The FDF format is a tad verbose (it is a stripped down version of the PDF file format), but all of the form inputs are there: $47834.42 for my other employment income, and $52455.55 for my investment income. All of the other form inputs are in the file. pdftk generates the inputs in a weird order: it decided to start with step 2 on page 3. It seems to be consistent though, so there shouldn’t be any big changes in diffs.

We can merge a modified FDF file back into the PDF similarly:

pdftk t1.pdf fill_form t1.fdf output filled.pdf

My general workflow is to take the existing FDF and create a filled PDF, edit that filled PDF, save it, then extract the new FDF. This way I can keep track of the file as a plaintext file tracked in Git, with diffs and merges working as expected.

Manipulating the form with a full PDF viewer, instead of typing values directly into the FDF file, ensures that the data you put in is validated. PDF files can have arbitrary embedded JavaScript to validate form inputs. The CRA takes extensive advantage of this feature, with ~4000 lines of common validation logic shared across all of their PDF forms. Unfortunately, not all PDF readers fully support PDF JavaScript, so most of the validation doesn’t work if you aren’t using an official PDF reader from Adobe.

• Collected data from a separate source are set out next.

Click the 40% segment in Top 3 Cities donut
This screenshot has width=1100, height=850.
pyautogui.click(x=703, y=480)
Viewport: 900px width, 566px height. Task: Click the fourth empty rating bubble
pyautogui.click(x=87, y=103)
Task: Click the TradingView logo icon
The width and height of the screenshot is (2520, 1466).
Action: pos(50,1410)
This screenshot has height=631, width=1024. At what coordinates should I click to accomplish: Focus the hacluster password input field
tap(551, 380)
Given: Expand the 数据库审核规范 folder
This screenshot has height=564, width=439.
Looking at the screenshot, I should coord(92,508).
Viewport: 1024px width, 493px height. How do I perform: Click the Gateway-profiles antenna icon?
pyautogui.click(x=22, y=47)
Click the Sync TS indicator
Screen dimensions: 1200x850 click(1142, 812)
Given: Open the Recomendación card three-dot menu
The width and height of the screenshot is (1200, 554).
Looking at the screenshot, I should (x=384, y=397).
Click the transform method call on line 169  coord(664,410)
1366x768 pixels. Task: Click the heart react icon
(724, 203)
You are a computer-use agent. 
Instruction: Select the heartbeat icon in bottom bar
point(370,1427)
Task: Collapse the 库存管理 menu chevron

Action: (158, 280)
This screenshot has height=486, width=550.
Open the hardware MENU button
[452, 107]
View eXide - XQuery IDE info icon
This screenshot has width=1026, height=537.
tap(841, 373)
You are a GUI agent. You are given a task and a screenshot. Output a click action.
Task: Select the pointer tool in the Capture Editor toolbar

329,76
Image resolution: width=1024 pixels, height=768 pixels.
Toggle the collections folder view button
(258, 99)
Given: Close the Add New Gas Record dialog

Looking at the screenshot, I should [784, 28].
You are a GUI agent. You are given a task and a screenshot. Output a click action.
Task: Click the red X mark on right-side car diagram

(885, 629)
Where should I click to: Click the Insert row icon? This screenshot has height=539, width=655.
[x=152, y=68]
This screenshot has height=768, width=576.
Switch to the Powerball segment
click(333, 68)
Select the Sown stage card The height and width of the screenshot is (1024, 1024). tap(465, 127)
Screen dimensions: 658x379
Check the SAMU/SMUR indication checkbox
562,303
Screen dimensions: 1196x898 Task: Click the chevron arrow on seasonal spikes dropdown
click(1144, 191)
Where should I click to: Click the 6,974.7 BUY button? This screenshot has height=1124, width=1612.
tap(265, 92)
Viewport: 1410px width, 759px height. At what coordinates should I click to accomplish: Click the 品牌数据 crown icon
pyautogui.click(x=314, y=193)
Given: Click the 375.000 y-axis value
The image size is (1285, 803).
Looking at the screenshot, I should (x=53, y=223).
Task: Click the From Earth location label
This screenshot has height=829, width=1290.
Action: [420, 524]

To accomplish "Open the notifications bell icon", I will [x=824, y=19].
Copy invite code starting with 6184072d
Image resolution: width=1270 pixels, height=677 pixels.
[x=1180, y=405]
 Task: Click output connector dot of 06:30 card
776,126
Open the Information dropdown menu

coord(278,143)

XFDF is an XML-based version of FDF that seems nicer to work with, but it doesn’t have much support in the PDF tools ecosystem. Hopefully, more tools will gain the ability to deal with XFDF, since it’s a much nicer format to deal with than FDF.

Digression: Why use paper forms at all?

Question
If you’re going to track your answers electronically, why use the PDFs at all? Why not just use NETFILE and directly store the data?
I had looked into using NETFILE to directly store the tax return data as a .tax file. Unfortunately, only certified tax software can actually file returns using the service. You can’t even access the API documentation without being certified.

They don’t even let you send them filled PDFs electronically! I would be willing to directly send them my filled PDFs, but instead I have to print them out, mail the printed PDF to them, and have someone at the CRA type my form back into their system!